Besondere Kraftwerke
Da können die Innervillgratener schon wesentlich stolzer auf ihre »Kraftwerke« sein, nicht solche zur Stromerzeugung, das wurde ja abgewehrt (siehe oben), sondern auf den gleichnamigen Zusammenschluss von sechs ortstypischen Betrieben: einen Erzeuger von Matratzen aus Schafschurwolle, einen Bürsten- und Besenbinder, eine Schmiede, einen (bewirtschafteten) Museumsbauernhof, einen Modedesigner, und den in heimischen Gourmetkreisen legendären Gannerhof – ein Haubenrestaurant in einem 1719 erbauten Bauernhof, wo in gediegen-uriger Atmosphäre eine Feinschmeckerversion der bodenständigen Küche Osttirols serviert wird.
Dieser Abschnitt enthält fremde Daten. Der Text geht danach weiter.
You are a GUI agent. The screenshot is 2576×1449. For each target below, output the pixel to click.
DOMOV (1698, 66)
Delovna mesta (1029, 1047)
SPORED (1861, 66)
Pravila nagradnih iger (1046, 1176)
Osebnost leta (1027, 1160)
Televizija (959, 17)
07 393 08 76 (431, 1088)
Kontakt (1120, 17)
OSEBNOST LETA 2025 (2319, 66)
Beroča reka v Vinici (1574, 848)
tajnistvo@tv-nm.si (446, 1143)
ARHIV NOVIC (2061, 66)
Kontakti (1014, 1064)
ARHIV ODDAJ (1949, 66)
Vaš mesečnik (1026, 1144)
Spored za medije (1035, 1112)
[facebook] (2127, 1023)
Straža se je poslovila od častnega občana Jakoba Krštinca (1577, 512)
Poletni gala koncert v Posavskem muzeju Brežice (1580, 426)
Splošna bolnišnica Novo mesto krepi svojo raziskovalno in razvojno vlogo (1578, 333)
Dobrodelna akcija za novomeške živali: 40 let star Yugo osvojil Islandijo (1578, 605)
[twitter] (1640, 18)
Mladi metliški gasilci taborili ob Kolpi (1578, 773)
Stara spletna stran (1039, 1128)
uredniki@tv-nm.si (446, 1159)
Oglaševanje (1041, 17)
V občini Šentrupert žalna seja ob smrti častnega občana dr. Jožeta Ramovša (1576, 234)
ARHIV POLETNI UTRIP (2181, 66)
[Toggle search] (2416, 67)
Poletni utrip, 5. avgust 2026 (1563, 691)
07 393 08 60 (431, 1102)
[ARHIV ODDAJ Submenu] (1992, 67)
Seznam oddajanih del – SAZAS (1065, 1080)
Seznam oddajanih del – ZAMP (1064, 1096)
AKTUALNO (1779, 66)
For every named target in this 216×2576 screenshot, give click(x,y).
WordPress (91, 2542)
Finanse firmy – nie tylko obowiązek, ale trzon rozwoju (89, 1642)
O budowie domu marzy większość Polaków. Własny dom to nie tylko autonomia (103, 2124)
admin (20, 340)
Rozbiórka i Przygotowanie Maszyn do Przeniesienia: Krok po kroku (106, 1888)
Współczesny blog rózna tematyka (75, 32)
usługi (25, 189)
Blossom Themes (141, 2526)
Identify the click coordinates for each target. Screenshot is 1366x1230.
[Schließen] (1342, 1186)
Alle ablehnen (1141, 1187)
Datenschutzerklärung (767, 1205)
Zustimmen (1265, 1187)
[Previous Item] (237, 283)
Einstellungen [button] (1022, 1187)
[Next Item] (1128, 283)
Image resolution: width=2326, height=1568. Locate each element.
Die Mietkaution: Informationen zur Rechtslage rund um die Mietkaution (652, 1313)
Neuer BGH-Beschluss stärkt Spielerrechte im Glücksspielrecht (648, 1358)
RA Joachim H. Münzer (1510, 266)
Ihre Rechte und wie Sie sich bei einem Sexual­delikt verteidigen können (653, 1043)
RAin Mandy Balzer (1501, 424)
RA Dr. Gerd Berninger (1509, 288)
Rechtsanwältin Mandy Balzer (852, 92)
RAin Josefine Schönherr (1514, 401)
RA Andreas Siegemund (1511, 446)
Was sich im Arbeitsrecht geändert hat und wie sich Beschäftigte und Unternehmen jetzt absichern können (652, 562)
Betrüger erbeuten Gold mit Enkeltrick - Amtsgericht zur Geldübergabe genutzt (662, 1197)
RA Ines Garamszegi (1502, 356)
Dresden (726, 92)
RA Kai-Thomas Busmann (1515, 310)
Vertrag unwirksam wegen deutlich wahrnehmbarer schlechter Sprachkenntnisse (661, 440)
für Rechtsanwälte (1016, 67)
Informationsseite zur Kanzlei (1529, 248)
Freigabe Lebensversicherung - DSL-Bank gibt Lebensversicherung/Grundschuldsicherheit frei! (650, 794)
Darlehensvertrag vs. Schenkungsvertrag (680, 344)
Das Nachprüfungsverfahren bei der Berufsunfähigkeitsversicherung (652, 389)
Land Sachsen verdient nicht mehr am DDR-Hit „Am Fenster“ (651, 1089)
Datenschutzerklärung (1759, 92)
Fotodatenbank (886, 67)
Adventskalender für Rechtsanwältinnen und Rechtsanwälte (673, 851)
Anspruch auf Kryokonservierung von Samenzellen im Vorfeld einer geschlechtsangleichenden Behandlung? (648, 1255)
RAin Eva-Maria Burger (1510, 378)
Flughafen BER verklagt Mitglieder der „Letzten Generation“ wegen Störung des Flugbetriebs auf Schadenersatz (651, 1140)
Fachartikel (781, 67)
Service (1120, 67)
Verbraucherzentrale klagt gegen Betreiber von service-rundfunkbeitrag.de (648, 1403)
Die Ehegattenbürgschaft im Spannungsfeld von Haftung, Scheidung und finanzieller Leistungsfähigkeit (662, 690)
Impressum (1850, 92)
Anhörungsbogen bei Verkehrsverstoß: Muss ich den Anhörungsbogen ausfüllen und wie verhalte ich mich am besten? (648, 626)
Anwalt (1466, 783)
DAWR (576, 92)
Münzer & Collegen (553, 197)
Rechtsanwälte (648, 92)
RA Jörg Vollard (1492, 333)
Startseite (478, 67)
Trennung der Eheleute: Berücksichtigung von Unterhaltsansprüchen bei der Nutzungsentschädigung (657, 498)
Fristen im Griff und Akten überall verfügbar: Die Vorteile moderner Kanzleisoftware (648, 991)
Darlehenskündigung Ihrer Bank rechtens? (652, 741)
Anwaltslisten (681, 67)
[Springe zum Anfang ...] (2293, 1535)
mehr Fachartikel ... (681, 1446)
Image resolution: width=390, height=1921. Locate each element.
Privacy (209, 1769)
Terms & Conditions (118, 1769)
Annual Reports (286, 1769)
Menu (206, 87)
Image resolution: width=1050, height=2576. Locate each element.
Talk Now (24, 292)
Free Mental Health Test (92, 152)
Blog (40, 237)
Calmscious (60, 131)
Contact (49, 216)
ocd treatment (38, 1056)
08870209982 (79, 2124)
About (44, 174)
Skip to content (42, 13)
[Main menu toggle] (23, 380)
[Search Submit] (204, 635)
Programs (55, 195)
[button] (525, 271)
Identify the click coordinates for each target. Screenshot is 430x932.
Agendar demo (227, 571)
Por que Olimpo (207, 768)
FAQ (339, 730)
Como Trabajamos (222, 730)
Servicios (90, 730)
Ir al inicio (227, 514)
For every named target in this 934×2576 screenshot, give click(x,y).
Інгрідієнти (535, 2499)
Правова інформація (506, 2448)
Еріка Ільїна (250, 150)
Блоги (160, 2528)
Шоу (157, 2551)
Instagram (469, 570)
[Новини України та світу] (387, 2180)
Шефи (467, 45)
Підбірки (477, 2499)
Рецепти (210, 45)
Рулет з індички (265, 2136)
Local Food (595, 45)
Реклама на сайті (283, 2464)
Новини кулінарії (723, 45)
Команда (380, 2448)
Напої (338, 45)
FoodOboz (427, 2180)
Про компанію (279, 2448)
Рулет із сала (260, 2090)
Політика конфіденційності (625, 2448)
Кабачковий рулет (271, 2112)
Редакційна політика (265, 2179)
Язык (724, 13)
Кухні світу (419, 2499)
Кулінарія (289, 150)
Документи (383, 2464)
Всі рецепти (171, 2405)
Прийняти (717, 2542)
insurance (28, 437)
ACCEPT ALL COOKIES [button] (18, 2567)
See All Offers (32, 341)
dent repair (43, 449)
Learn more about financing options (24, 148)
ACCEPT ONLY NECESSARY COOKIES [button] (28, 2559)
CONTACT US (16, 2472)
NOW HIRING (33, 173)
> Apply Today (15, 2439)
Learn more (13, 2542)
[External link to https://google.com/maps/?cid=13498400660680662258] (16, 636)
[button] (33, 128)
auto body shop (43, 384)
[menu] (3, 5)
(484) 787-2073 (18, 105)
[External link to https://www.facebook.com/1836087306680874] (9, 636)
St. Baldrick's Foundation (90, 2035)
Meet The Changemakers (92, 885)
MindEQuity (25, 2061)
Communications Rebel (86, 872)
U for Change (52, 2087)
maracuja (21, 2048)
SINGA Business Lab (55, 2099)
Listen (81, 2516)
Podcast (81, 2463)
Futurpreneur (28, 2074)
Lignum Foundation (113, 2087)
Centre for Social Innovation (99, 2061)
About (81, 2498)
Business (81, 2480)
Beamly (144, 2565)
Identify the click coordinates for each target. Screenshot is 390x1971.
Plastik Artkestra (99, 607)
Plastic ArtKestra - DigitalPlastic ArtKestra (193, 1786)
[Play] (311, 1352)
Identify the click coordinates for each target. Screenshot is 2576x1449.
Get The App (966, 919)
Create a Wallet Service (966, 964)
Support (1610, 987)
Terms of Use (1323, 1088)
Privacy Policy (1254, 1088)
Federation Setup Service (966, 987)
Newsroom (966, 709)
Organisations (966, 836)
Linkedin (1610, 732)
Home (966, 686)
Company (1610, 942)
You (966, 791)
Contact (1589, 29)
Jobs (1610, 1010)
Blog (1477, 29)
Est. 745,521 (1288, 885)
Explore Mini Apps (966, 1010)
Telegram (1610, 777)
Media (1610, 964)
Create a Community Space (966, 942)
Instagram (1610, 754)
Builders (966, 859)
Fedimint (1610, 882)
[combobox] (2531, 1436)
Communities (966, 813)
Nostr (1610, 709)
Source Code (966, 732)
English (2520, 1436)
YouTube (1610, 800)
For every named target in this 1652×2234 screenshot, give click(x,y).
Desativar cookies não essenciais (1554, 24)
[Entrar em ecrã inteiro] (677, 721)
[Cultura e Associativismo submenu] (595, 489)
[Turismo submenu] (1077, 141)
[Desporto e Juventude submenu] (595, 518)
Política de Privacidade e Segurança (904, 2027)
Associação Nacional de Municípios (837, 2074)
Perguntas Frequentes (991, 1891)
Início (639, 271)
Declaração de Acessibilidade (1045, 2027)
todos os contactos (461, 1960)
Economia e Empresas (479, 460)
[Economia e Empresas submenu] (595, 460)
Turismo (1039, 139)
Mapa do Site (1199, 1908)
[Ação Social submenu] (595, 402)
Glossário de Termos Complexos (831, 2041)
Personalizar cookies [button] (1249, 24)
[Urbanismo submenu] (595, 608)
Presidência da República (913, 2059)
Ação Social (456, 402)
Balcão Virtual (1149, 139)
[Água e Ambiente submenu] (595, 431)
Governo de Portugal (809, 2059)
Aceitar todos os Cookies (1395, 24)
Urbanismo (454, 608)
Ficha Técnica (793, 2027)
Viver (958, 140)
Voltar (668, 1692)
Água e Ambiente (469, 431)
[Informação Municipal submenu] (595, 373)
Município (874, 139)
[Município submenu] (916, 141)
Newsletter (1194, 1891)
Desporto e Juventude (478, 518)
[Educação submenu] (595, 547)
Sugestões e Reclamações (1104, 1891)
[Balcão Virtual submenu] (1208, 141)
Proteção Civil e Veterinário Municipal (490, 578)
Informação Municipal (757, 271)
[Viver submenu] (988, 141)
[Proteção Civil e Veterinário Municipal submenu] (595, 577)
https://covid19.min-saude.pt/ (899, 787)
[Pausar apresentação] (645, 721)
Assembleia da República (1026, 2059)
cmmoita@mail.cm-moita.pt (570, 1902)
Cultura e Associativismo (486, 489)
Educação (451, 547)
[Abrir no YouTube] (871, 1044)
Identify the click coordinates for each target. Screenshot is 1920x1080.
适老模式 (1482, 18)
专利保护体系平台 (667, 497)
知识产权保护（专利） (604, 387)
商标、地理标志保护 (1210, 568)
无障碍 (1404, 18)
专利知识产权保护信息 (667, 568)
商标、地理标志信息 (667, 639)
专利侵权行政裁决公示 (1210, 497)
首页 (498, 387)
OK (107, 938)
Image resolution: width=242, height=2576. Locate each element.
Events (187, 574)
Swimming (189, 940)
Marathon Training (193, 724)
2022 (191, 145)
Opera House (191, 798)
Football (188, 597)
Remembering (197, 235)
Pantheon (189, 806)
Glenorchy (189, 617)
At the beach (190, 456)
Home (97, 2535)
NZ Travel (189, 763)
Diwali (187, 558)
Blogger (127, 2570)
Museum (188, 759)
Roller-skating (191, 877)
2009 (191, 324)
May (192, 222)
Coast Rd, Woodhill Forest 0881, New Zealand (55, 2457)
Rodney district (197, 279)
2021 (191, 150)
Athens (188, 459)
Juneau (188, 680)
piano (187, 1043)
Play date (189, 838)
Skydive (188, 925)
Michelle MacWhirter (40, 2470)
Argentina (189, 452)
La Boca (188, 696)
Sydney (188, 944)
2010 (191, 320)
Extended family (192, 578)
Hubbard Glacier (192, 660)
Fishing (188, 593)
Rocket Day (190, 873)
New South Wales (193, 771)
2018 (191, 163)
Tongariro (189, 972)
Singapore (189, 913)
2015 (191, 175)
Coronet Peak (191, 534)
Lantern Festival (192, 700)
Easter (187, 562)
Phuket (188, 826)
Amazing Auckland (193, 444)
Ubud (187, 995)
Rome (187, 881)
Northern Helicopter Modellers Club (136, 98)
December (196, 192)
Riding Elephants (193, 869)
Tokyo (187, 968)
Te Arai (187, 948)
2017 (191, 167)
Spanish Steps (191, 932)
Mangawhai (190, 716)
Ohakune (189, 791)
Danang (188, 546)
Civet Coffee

Küchenchefs sind – schon in dritter Generation – Josef Mühlmann und seine Gattin Carola, die täglich frisch das köstliche würzige Hausbrot bäckt. Kreationen wie Zirbenschaumsuppe, Lammzungengröstl und Lebkuchenparfait mit Ingwermarmelade und Himbeerspiegel lassen die Richtung der Küche erkennen. Auch für das typischste aller Osttiroler Gerichte, die Schlipfkrapfen, gibt es im Gannerhof ein Spezialrezept mit besonders vielen Kräutern in der Topfen-Erdäpfel-Fülle. »Gutes Essen braucht einen guten Boden« heißt der Wahlspruch auf der Speisekarte, und in diesem Zusammenhang sind Werte wie Bodenständigkeit und Heimatverbundenheit nicht altbacken, sondern ein wahrer Genuss!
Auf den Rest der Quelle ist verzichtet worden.